Non mancano tuttavia le criticità (come sempre, nessun pasto è gratis). Dal lato delle banche, è possibile che la presenza di una garanzia le renda meno propense a monitorare il comportamento dell’azienda, favorendo possibili utilizzi “indebiti” dei fondi ricevuti. Non solo: le banche potrebbero essere indotte a ridurre i tentativi di recuperare il debito dall’impresa, approfittando della presenza della garanzia pubblica.
Un’altra possibile preoccupazione è che la presenza della garanzia non sia sufficiente ad attrarre le risorse del sistema bancario. La presenza di altri possibili investimenti, come i titoli del debito pubblico, potrebbero rendere sostanzialmente inutile questo intervento. Questi ultimi, in particolare, risultano estremamente attraenti sia perché possono essere facilmente scontati presso la Bce, sia per il fatto che le banche non potrebbero in ogni caso sopravvivere al default statale e quindi accumulare questi titoli non aumenta la rischiosità del loro bilancio. Inoltre, i rendimenti dei titoli di stato sono stati per alcuni mesi particolarmente attraenti. Le misure di controllo del deficit sembrano aver mitigato parte di queste preoccupazioni sia riducendo l’offerta di titoli sia riducendo il loro rendimento e facendo tornare allettanti altre forme di investimento. In ogni caso, questo tipo di problematiche rimangono sul tavolo.
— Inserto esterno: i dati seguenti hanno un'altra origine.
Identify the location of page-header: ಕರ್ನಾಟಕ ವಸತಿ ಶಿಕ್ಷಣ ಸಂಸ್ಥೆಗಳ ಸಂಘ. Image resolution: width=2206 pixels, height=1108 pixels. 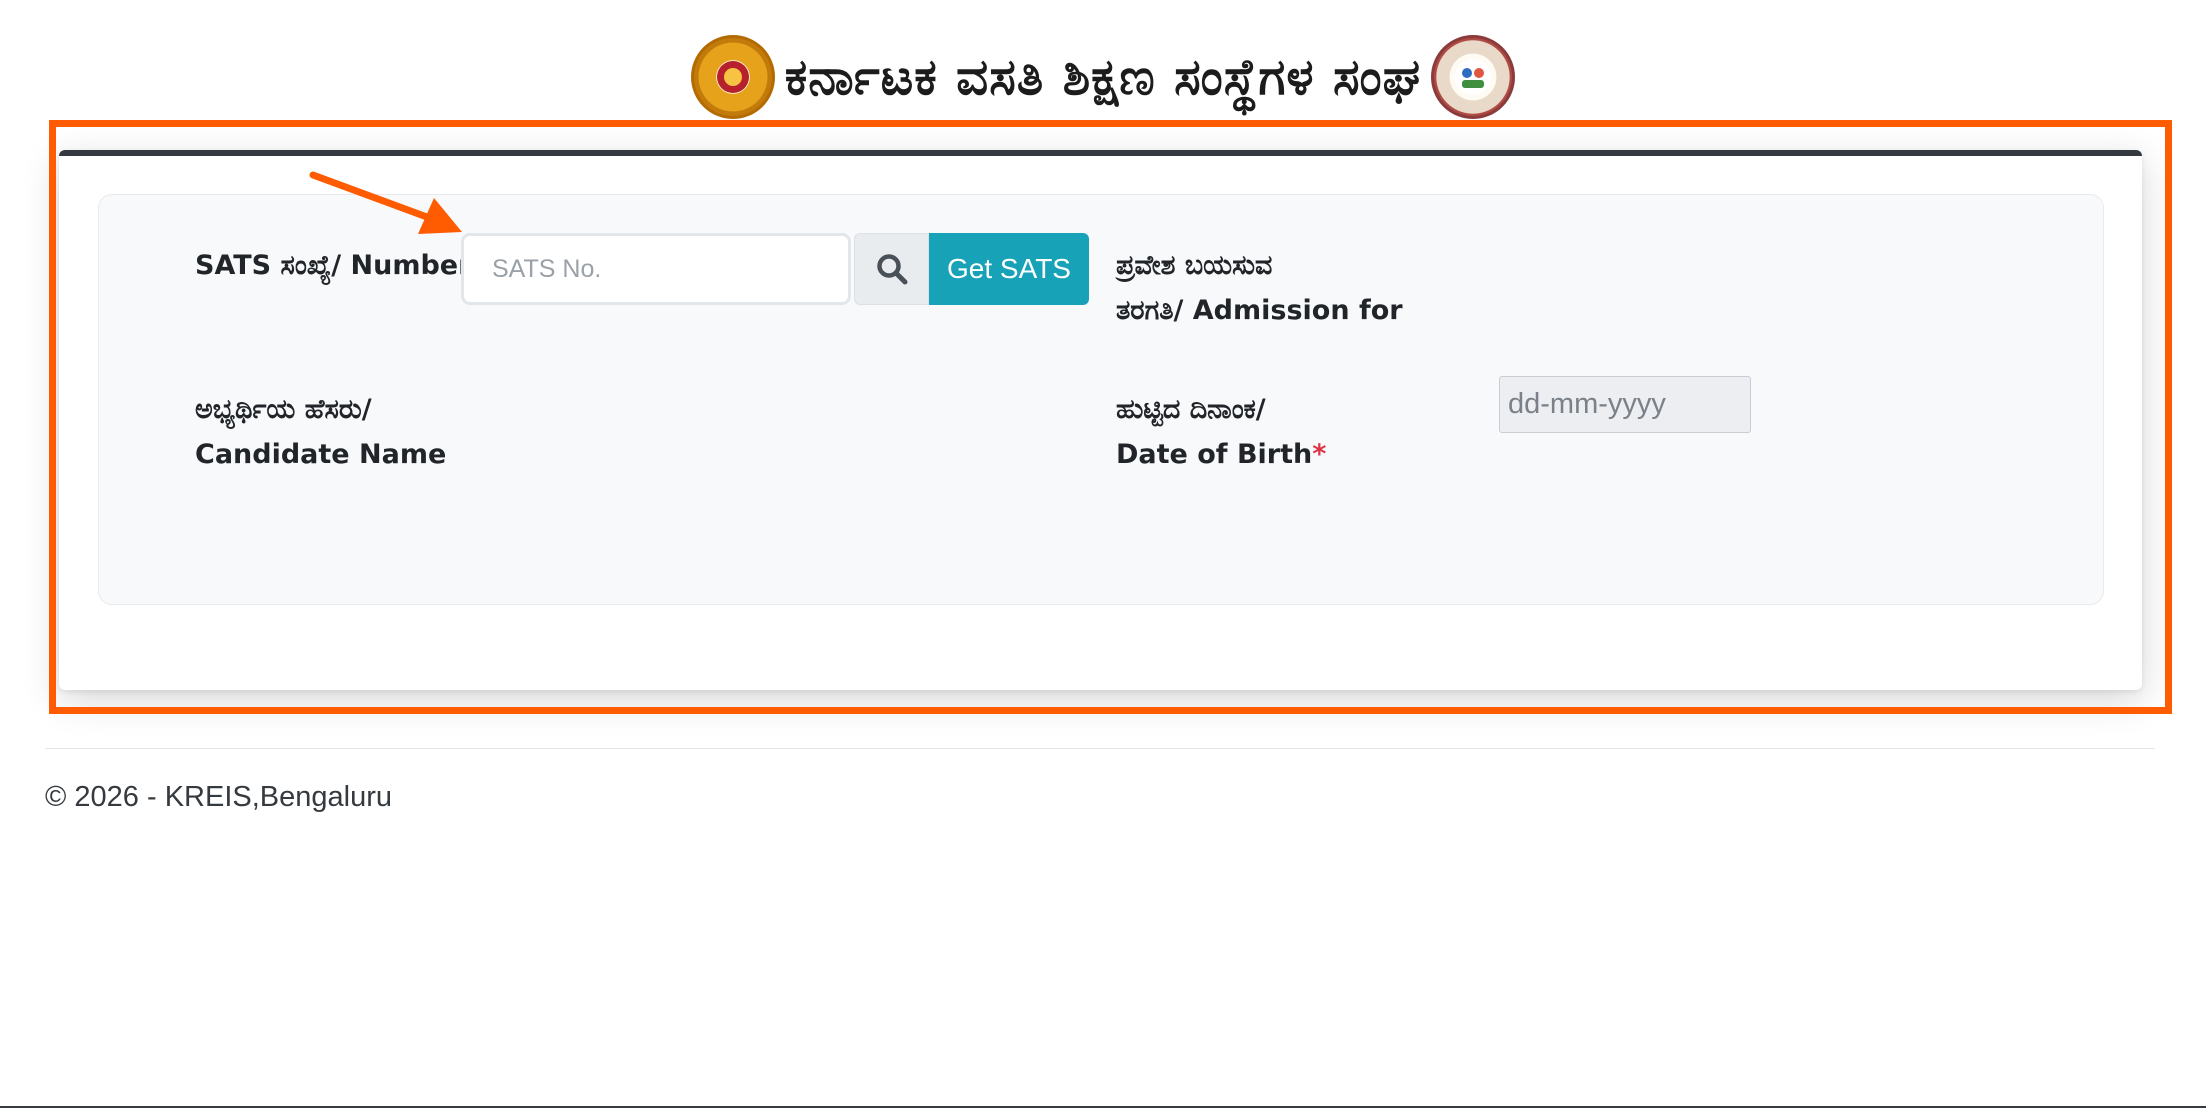
(1103, 77).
Dal lato delle imprese invece la maggiore facilità di accesso al credito potrebbe indurle a intraprendere progetti più rischiosi, aumentando la loro probabilità di default. Inoltre, la presenza di questo strumento può consentire alle imprese meno produttive di rimanere sul mercato immobilizzando risorse che porterebbero essere utilizzate per aiutare la crescita delle imprese più produttive.
In ultimo, fra gli altri problemi di questo tipo di intervento vanno citate le possibili distorsioni politiche che potrebbero indirizzare i prestiti verso determinate imprese, indipendentemente dagli esiti delle valutazioni, nonché la possibilità che i prestiti vengano erogati ad aziende che non avrebbero avuto in ogni caso problemi di accesso al credito.
Si noti che gli strumenti per implementare rapidamente un intervento del genere sono già presenti nel quadro istituzionale italiano. Non si parte dal nulla. In particolare, il Fondo di Garanzia, istituito nel 2000, svolge già questa funzione ed il suo utilizzo è andato crescendo negli ultimi anni. In base ai rendiconti del fondo, se tra il 2000 ed il 2010 il totale erogato era stato di circa 13,362 miliardi, nel solo 2011 sono stati erogati 4,419 miliardi e un valore analogo è stato garantito nel 2012, per un totale di 8,2 miliardi di prestiti e 61.408 operazioni interessate.
I dati sembrano incoraggianti, ma queste cifre risultano largamente insufficienti per l’economia italiana. Infatti, gli 8,2 miliardi di prestiti rappresentano poco meno del 4% del totale dei prestiti alle piccole e medie imprese in base a dati Ocse (1). L’entità dell’intervento nel 2011 è comparabile a quello di Francia e Spagna, tuttavia si potrebbe sostenere che sia necessario aumentare le risorse per questo programma a fronte alle crescenti difficoltà riscontrate dal sistema produttivo italiano.
Grafico – Quota dei crediti alle Pmi garantiti dallo Stato
Nelle prossime settimane, il nuovo governo si troverà a dover affrontare una serie infinita di problematiche che affliggono il paese. I risultati brevemente presentati sembrano mostrare che supportare questo tipo di politica, aumentando i fondi a disposizione, potrebbe avere un effetto positivo sulle condizioni di credito delle Pmi, contribuendo a affrontare un problema che ormai non può più essere rimandato.